На улице лил холодный дождь, скрывавший из виду даже ближние окрестности, по земле бежали мутные ручьи. Они находились в доме Гуннхильд. Там же была одна из ее служанок — девушка, хорошо понимавшая, что ни в коем случае не следует сплетничать о своей хозяйке, если не желаешь, чтобы с тобой случилось что-нибудь очень плохое. Гуннхильд и Брайтнот сидели в креслах друг против друга. В очаге горел слабый огонь; запах его дыма напоминал о летней жаре, мерцали масляные лампы, тени то прятались в углах, то выползали оттуда. Гуннхильд искусно перевела разговор.

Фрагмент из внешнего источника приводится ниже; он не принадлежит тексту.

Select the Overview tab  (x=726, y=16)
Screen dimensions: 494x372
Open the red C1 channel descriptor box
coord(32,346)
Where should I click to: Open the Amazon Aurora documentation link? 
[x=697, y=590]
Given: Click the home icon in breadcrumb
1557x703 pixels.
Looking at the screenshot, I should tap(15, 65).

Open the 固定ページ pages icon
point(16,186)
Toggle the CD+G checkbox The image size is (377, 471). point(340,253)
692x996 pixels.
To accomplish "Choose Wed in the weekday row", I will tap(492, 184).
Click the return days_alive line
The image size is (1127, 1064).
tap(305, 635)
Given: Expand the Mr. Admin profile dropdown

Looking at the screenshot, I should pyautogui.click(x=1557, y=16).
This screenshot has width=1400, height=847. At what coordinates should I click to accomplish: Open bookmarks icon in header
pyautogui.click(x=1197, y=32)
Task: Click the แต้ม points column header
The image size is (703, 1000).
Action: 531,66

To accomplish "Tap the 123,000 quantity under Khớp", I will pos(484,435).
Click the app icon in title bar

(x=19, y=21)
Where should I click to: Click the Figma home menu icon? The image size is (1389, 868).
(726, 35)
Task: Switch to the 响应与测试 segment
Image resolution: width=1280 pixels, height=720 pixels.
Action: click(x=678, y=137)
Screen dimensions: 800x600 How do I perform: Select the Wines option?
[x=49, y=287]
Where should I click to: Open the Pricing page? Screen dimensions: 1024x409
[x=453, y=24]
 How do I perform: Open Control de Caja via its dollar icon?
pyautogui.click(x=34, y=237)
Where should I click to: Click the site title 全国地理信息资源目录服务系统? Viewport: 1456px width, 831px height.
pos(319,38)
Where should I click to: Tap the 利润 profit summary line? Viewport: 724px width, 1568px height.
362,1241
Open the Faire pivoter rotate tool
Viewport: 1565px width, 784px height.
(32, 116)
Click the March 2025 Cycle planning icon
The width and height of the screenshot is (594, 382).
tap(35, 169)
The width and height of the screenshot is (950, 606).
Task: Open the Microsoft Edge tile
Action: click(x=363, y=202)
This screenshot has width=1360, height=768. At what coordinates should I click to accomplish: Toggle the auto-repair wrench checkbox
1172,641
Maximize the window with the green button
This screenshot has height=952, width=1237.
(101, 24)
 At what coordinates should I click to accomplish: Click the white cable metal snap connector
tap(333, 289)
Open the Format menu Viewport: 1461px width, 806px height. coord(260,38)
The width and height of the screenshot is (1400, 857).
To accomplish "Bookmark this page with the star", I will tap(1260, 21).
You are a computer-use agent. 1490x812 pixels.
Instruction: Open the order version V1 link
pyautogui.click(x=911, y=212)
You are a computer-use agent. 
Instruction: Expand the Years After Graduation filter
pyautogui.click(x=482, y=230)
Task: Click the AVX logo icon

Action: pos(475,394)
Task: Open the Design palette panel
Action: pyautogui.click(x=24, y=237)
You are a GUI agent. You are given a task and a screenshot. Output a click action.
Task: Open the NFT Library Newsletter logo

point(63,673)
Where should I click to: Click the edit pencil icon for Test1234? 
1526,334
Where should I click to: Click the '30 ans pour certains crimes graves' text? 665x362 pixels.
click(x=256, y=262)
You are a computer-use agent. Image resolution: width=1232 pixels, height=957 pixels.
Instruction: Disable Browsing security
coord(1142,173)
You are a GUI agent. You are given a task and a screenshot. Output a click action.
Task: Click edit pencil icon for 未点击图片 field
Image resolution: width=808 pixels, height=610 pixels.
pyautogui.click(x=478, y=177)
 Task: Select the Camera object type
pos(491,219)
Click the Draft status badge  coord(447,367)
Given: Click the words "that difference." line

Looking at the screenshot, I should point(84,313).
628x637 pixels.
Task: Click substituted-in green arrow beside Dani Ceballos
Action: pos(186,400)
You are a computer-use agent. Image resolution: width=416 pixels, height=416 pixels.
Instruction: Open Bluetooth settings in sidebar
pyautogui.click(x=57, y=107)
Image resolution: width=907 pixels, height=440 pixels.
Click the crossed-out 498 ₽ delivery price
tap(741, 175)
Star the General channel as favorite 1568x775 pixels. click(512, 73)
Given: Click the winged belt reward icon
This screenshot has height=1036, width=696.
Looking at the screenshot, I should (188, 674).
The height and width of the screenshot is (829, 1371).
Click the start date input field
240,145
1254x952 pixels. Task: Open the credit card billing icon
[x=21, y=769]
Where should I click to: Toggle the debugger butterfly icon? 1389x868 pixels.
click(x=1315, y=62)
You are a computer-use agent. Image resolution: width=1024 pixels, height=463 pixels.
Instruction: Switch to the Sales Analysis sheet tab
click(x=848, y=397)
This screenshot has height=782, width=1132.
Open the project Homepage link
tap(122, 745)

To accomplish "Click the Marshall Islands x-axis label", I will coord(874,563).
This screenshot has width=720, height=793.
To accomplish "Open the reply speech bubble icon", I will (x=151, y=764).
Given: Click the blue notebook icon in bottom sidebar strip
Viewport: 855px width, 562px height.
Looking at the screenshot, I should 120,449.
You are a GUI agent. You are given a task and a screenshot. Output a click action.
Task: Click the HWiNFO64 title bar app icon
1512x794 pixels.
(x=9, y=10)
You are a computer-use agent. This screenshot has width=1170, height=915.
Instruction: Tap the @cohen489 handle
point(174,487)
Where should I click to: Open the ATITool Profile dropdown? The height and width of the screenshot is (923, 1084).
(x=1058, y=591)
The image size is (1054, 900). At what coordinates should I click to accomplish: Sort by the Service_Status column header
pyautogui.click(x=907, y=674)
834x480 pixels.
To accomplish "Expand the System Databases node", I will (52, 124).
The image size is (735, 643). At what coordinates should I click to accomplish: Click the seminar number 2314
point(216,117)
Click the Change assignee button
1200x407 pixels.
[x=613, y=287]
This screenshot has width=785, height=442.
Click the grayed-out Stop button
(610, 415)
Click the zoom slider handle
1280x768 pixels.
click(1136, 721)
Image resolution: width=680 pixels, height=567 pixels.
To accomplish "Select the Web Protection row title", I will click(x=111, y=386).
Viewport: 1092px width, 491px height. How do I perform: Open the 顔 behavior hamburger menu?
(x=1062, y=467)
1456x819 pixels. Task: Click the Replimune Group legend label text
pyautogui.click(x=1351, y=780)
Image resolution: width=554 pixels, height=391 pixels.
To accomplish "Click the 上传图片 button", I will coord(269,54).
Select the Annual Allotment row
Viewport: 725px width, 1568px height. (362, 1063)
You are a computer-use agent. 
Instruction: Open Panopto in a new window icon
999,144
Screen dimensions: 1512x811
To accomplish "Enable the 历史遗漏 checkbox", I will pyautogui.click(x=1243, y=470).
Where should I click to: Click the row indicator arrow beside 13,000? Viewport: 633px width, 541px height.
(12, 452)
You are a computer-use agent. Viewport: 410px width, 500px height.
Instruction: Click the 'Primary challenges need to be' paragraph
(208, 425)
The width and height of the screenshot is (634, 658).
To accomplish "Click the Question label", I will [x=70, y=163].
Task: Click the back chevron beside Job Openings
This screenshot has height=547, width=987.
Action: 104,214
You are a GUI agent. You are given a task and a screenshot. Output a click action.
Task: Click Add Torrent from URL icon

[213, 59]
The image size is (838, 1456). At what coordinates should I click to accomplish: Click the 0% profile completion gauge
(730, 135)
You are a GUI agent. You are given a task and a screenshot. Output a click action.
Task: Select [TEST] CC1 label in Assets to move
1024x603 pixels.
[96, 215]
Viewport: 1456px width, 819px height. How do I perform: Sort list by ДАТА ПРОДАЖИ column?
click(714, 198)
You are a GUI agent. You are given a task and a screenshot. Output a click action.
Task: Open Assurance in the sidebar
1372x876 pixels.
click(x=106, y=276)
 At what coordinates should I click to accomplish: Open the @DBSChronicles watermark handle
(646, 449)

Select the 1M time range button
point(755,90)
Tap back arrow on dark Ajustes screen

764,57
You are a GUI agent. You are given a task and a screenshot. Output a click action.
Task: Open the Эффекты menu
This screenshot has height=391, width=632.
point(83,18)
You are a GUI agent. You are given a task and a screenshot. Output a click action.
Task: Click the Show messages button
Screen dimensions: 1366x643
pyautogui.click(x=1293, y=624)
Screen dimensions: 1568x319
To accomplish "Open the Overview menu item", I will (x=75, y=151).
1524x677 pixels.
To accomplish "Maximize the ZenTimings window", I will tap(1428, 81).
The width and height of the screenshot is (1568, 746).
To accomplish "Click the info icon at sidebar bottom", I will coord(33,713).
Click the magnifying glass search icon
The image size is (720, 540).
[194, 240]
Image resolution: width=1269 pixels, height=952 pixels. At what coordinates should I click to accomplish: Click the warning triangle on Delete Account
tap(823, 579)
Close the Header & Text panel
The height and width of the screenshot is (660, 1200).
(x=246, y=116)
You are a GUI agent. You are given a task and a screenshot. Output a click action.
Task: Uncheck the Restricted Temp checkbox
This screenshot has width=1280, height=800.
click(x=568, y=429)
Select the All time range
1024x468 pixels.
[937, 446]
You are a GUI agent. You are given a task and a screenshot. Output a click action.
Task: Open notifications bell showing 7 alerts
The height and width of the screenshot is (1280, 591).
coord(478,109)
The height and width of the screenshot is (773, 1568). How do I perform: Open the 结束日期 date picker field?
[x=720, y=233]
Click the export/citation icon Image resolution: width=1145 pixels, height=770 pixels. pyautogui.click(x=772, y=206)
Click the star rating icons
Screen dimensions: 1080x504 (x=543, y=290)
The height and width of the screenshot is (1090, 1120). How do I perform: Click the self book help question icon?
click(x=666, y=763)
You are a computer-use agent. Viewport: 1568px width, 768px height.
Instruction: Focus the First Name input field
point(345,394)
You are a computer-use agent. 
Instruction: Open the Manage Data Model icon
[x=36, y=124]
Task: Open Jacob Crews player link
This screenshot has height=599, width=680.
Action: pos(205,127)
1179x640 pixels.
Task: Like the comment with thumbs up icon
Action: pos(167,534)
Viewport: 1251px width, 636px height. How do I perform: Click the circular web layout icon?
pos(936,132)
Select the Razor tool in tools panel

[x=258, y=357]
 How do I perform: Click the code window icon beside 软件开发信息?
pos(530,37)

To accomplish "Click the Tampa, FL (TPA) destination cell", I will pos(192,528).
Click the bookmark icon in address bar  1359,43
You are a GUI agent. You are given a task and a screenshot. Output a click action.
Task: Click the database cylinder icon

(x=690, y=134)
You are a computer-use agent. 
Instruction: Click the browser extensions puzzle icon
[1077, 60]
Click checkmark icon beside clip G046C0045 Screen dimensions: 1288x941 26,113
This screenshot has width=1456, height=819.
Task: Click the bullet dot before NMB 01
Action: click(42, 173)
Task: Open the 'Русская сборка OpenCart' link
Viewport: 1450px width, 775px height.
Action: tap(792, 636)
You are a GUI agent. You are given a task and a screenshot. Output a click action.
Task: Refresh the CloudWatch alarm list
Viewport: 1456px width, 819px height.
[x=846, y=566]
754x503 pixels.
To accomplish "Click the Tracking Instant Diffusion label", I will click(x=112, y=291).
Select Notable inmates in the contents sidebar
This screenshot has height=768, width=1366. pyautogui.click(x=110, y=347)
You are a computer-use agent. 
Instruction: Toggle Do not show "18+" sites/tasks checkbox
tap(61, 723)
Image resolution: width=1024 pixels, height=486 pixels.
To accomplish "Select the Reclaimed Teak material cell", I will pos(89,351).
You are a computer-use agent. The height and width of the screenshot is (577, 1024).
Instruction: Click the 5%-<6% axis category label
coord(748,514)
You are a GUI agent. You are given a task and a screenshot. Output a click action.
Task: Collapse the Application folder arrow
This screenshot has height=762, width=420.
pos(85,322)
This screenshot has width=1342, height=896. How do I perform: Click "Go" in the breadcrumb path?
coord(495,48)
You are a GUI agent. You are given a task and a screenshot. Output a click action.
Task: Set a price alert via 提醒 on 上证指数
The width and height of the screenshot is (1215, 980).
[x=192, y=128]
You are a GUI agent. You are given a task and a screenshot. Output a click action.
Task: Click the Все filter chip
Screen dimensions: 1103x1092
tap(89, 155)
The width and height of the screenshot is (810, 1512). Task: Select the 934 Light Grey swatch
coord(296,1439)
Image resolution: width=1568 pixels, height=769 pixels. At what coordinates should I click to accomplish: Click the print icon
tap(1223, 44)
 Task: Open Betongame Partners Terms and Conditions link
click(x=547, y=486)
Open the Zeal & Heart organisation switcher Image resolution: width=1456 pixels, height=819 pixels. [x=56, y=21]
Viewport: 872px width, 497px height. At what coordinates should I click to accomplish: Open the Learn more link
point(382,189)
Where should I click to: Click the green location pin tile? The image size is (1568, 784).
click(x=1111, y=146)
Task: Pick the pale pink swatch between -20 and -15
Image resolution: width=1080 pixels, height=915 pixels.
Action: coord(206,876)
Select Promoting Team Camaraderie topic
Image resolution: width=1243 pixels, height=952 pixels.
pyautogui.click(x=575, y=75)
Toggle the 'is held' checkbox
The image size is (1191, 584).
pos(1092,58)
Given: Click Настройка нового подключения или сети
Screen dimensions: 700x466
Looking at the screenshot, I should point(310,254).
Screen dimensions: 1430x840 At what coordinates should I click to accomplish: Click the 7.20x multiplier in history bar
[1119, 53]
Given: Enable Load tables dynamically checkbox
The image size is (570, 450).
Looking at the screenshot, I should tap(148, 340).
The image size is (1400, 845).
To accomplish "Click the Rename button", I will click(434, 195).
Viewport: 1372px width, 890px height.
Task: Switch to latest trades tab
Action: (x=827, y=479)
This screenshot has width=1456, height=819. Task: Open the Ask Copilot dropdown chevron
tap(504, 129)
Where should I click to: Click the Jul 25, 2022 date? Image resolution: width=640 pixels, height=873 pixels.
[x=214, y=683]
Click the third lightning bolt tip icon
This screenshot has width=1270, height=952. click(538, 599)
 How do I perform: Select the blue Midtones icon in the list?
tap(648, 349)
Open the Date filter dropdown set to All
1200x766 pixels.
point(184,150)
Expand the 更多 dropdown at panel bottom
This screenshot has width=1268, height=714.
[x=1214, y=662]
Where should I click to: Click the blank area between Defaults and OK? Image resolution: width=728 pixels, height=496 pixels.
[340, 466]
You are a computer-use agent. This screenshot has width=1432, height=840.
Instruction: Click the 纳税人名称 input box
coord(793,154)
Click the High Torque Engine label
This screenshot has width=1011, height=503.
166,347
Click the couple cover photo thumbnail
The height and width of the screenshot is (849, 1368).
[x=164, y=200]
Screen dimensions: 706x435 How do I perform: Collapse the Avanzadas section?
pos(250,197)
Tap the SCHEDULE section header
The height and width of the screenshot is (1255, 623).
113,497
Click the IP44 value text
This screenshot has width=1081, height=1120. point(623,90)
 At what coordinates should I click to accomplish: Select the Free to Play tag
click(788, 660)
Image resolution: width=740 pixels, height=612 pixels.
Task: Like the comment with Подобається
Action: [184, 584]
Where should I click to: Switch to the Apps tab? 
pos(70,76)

— Я хорошо понимаю, какую боль ты испытываешь, — мягким голосом сказала она. — Хокон был твоим другом.
Брайтнот против воли стиснул лежавшую на колене руку в кулак.
— Он есть мой друг.
— Но Христос тебе дороже.
Он перекрестился.
— Конечно. Но я непрерывно молюсь за Хокона.
Она кивнула.
— Как и подобает истинному другу. Однако я не верю, что ты хотел бы, чтобы он молился за тебя — по крайней мере, сейчас — не правда ли?
Он содрогнулся всем телом и покачал головой.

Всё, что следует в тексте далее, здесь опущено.